**Stated goal 1**:
Return the rows unchanged, starting with the line containing "Open the Généralités tab" and going on through the last of the rows, with both ends included.
**Stated goal 2**:
Resume the write-up on the browser fingerprinting experiment from its last sentence.

**Excerpted text**:
┄┄┄┄┄┄┄┄┄┄┄┄┄┄┄┄┄┄┄┄

Depth Count Percentage
24 1358 82.00%
32 244 14.73%
30 53 3.20%
16 1 0.06%
Pie chart displaying the different screen color depths detected client-side

Screen color depth does not seem like a useful indicator for fingerprinting. 82% of visitors had a depth of 24, meaning most users' displays will have the same depth.

Experiment Efficacy

This experiment explored browser fingerprinting through the use of server-side connection data and other client-side techniques. But how well did it perform?

User Reviews

u/tosonana helped me promote my experiment around privacy related subreddits.

u/redonbills sharing their positive experience
u/shab-re sharing their mixed, but overall positive, experience
u/Golferhamster sharing their frustrating, but overall positive, experience
u/SirLumpyFrog sharing their negative experience

Let's break these down.

Why did it work for most people, but not others?

Browser fingerprinting is all about generating unique identities based on specific attributes. If you look too similar to other users, the technique fails.

Users who reported that the experiment worked on them had a more unique browser/device configuration combination. This could have been caused by extensions, such as anti-fingerprinting or tracking extensions or spoofing extensions (which the experiment could detect), time zones, fonts, or operating systems.

Users who reported that the experiment failed had more common configurations. For example, I mentioned Firefox's resistFingerprinting feature earlier, which helped make browsers appear like those of everyone else. This helped many people avoid detection by my experiment. However, some users reported the experiment being able to track them despite having resistFingerprinting enabled. This is most likely because they had an extension that made them stand out.

┄┄┄┄┄┄┄┄┄┄┄┄┄┄┄┄┄┄┄┄

**Records shown**:
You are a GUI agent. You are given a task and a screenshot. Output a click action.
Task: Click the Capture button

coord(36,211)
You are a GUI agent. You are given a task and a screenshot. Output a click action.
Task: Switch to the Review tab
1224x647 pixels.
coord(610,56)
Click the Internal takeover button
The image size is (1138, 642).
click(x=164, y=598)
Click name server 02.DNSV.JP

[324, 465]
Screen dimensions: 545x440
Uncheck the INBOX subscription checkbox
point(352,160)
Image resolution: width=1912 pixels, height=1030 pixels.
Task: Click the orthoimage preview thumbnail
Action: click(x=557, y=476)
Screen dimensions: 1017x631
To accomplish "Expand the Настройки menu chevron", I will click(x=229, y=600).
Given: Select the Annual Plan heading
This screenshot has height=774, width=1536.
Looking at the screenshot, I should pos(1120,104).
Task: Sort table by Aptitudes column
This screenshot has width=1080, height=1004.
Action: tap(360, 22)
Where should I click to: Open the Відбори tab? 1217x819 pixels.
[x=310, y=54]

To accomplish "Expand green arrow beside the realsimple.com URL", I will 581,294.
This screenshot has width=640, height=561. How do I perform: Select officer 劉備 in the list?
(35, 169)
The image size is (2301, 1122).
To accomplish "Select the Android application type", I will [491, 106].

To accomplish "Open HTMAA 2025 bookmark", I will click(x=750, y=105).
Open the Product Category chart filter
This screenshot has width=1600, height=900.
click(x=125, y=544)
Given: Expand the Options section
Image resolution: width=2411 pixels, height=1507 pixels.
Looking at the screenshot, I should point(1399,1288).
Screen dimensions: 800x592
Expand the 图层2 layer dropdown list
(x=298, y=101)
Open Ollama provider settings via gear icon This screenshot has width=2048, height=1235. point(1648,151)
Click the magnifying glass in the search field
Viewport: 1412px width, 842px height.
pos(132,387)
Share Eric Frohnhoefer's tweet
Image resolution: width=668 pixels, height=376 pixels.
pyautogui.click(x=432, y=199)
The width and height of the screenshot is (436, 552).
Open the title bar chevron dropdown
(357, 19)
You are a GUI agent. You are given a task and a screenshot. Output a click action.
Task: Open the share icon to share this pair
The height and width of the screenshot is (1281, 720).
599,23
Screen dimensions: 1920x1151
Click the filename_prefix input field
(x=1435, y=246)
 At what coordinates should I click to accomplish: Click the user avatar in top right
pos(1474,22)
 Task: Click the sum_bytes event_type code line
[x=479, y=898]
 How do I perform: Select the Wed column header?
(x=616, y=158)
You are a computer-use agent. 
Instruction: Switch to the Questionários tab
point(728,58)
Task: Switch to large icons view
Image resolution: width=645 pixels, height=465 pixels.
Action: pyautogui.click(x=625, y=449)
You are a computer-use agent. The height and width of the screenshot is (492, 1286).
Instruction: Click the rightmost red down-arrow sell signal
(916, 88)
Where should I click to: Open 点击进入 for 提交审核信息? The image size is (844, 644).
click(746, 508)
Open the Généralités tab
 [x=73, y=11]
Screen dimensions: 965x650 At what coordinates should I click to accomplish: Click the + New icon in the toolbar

┄┄┄┄┄┄┄┄┄┄┄┄┄┄┄┄┄┄┄┄

**Exercise output 1**:
Open the Généralités tab
 [x=73, y=11]
Screen dimensions: 965x650 At what coordinates should I click to accomplish: Click the + New icon in the toolbar

**Exercise output 2**:
In addition to Firefox, Safari on the iPhone did an overall decent job of protecting users. Users using default Safari settings (meaning default Webkit experiment settings) on the same iOS version had the same fingerprint, reducing the accuracy of the experiment.

Potential Solutions

The goal of this experiment was to gain a better understanding of fingerprinting. Thanks to all the participants, I was able to achieve this. Based on my data analysis, I have compiled a short list of potential solutions that browser or extension developers can consider to create a more private Internet.

Randomize Headers

Headers were the main focus of the nojs portion of this experiment. As explained earlier, the experiment used specific, consistent request headers from browsers to create a fingerprint. Headers such as GPC, Dnt, and user agent can differ greatly across browser configurations, which is why they should be standardized or randomized.

One example of header standardization could be forcing the same GPC headers for every user. The same goes for the other headers collected.

Randomization can be achieved by unpredictably adding and removing specific headers, making it impossible to fingerprint users server-side using this method. For example, on one website, display GPC and Dnt headers, but on another, remove or fill those headers with random data.

Brave: Don't expose your users

Brave exposes users on the client-side by allowing access to a navigator.brave attribute, thereby bypassing user-agent spoofing and other browser spoofing techniques. As long as that navigator property is accessible, the website can safely assume that the user is indeed on Brave and not on their spoofed browser.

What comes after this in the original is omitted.